Pode, pois, fazer-se uma ideia do que passará pela cabeça dos juristas que têm de criar normas, proferir decisões, dirimir litígios, com base no Direito. A criação e aplicação do Direito muito mais do que a ciência, cuja natureza alguns defendem, é uma arte. Uma arte de equilíbrio, de ponderação, de prudência. Ergo verbum: jurisprudentia.

O Direito não se preocupa com o meu desejo de matar. Apenas se o pretendo concretizar, atingindo o outro. É nesse momento que o meu desejo criminoso se torna um acto social. O Direito não pune crimes imaginários, que a moral, severamente, condena.

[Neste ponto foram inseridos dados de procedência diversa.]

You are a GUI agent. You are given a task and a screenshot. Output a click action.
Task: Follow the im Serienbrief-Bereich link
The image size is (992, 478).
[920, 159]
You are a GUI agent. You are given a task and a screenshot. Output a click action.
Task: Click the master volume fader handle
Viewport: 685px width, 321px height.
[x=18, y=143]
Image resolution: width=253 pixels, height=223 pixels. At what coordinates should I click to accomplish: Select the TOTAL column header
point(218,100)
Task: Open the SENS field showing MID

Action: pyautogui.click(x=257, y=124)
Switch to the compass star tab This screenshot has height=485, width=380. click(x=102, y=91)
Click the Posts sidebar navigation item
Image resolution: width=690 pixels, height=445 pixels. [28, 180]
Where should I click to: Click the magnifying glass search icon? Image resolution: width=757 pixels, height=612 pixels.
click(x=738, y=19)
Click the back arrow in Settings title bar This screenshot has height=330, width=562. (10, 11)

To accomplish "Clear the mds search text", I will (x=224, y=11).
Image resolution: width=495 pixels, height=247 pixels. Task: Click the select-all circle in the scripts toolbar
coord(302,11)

O jurista é um artesão. Uma boa norma contém a filigrana dulcíssima só permitida às obras-primas. E que obra-prima: uma norma boa, justa e segura permite-me existir como ser social; permite-me a liberdade sem receios de ferir a liberdade dos outros.

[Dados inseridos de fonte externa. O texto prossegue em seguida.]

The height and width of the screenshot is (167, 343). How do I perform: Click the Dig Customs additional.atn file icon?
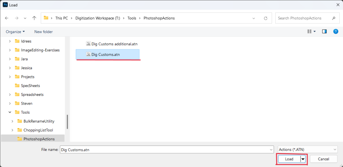click(88, 44)
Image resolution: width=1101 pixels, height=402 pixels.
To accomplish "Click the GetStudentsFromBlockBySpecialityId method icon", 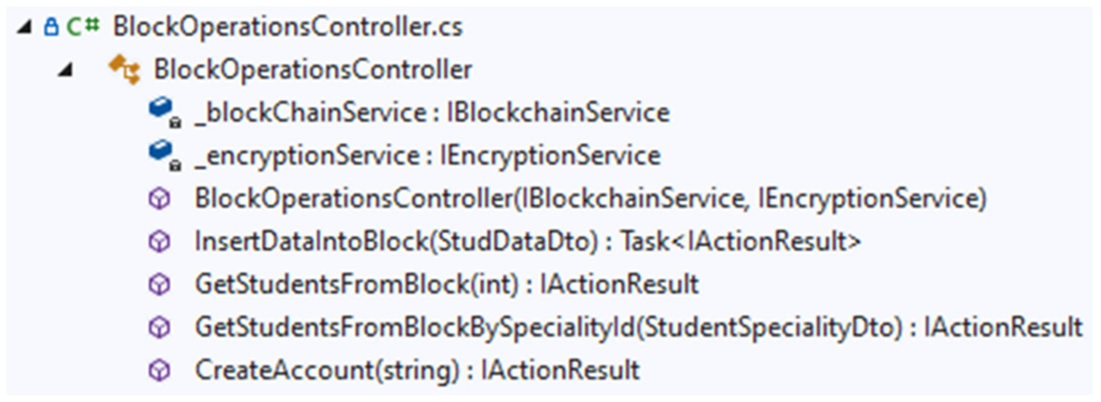I will click(159, 328).

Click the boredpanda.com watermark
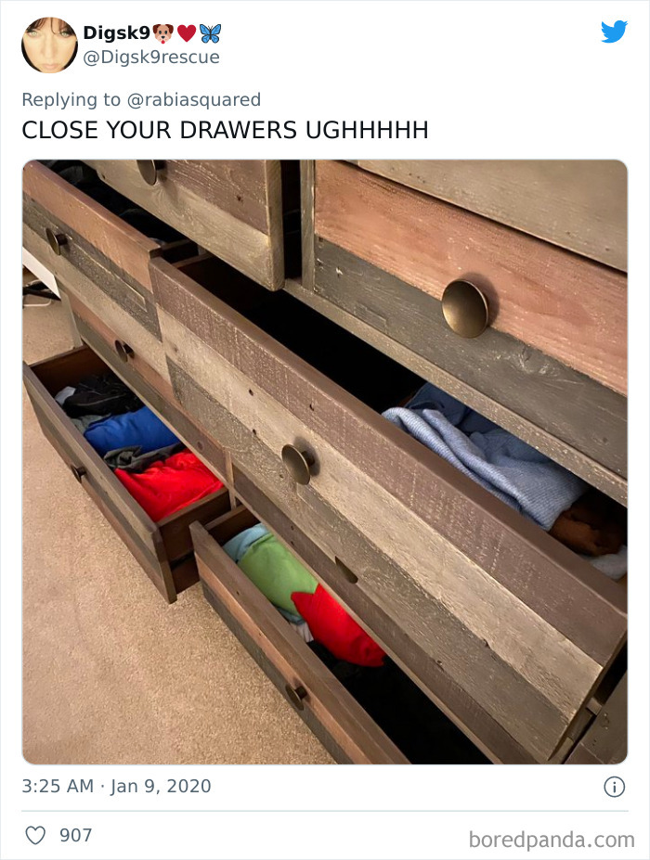coord(552,840)
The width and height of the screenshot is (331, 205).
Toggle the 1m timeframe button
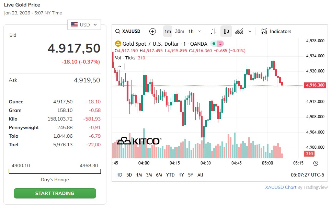[x=168, y=31]
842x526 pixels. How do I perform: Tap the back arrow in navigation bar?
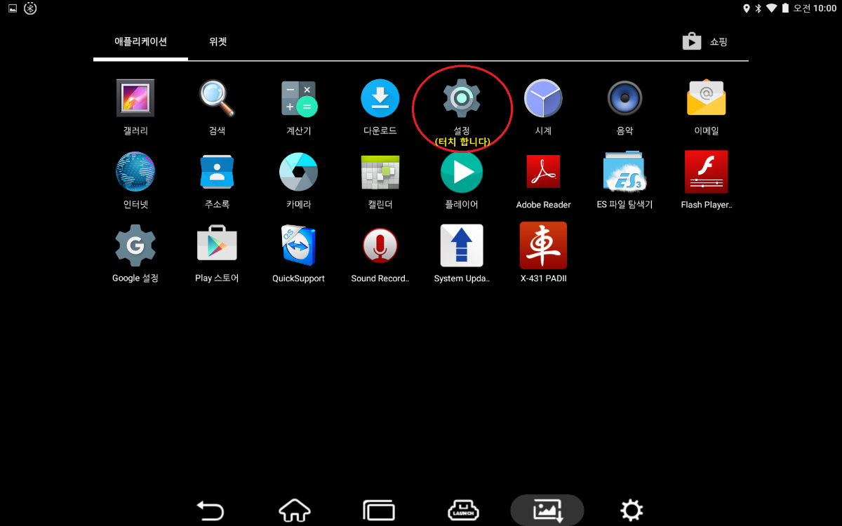211,511
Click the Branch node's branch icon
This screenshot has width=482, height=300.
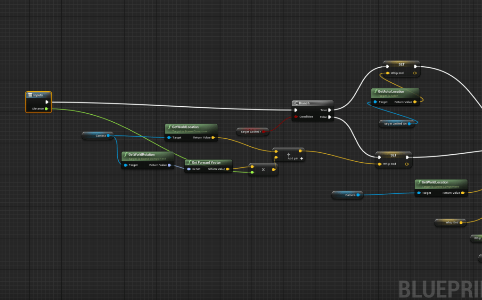[295, 103]
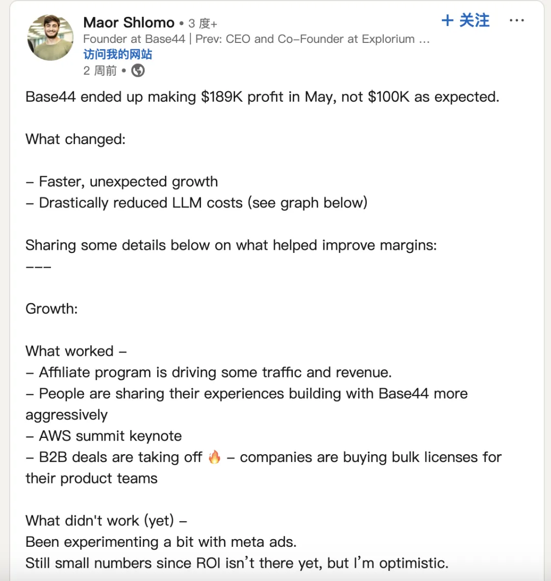Viewport: 551px width, 581px height.
Task: Click the fire emoji after B2B deals
Action: 214,457
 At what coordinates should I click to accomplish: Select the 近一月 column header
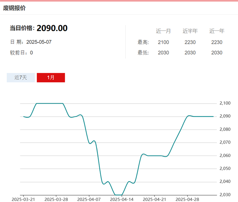[163, 31]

Claro que tudo isto passa ao lado do cidadão comum. Para este, habituado aos esterótipos negros do mundo jurídico - advogados ladrões, juizes corruptos, justiça lenta e ineficaz - o Direito é o Mal. Ou, talvez pior, o Direito é algo que só é recordado quando o atinge directamente. Nessa altura o cidadão comum perde a sua sensatez e racionalidade, se alguma vez a teve, e não pára para pensar em nada disto que acabei de escrever, são apenas os estereótipos que dominam: o Direito é mau, são todos uns vigaristas, isto fica sempre para os mesmos, querem é tramar-me. Ora o problema, em Portugal, não é o Direito ser mau, é ser aplicado de menos.

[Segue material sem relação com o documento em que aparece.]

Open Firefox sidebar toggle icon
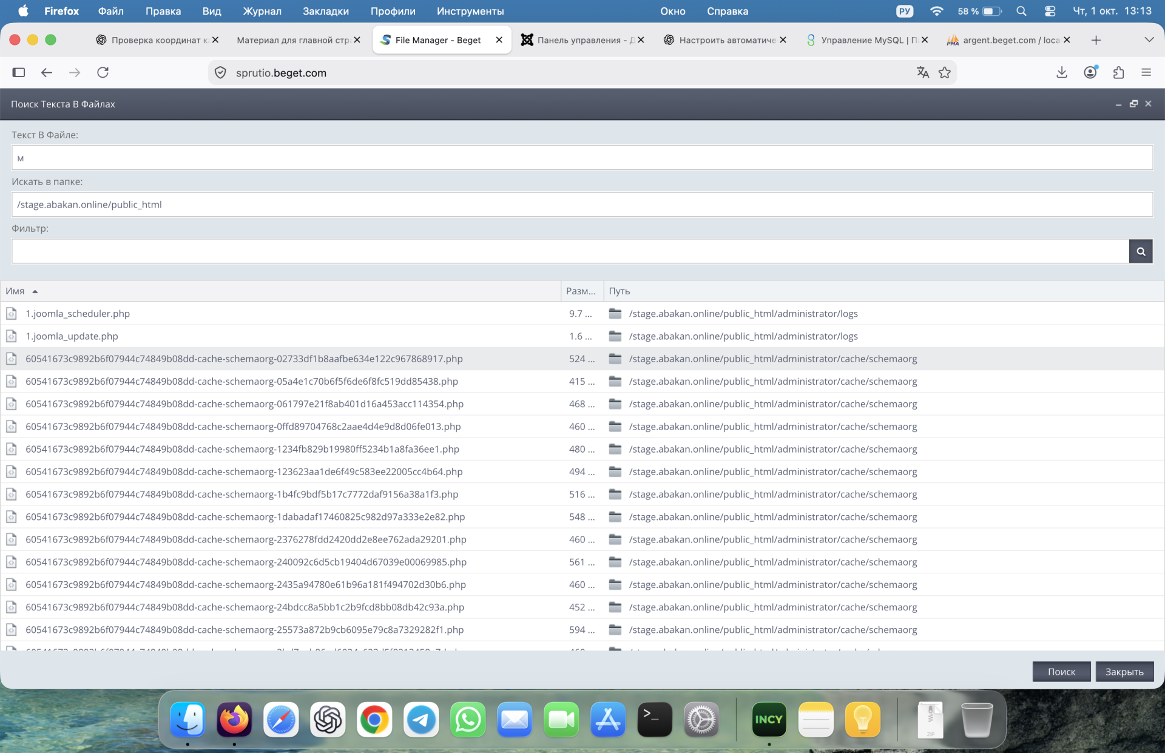This screenshot has height=753, width=1165. [x=19, y=72]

É que o cidadão comum não confia no Direito, nem tem tempo ou formação para substituir a sua confiança por conhecimento: ele não consegue perceber, por exemplo, porque diabos há-de haver uma norma restringindo direitos fundamentais para os militares. Especialmente se for militar e lhe tiverem acabado de lixar a reforma. No entanto, se há normas que merecia, à semelhança de tantas e tantas obras de arte, melhor consideração e atenção, são as normas constitucionais. Essas, se mais convocadas e melhor aplicadas, até podia fazer alguma coisa pelo país. Mas o problema é outro. É que o Direito e as suas normas só ordenam a vida em sociedade de duas maneiras. Ou uma elite impõe o direito à populaça (e não precisamos de estar para aqui a discutir se ele é justo ou injusto); ou uma elite cria o direito interpretando o desejo de ordenação da população. Em Portugal isto é complicado, pois não se sabe querer ser ordenado nem se pretende aprender. Salvo honrosas excepções.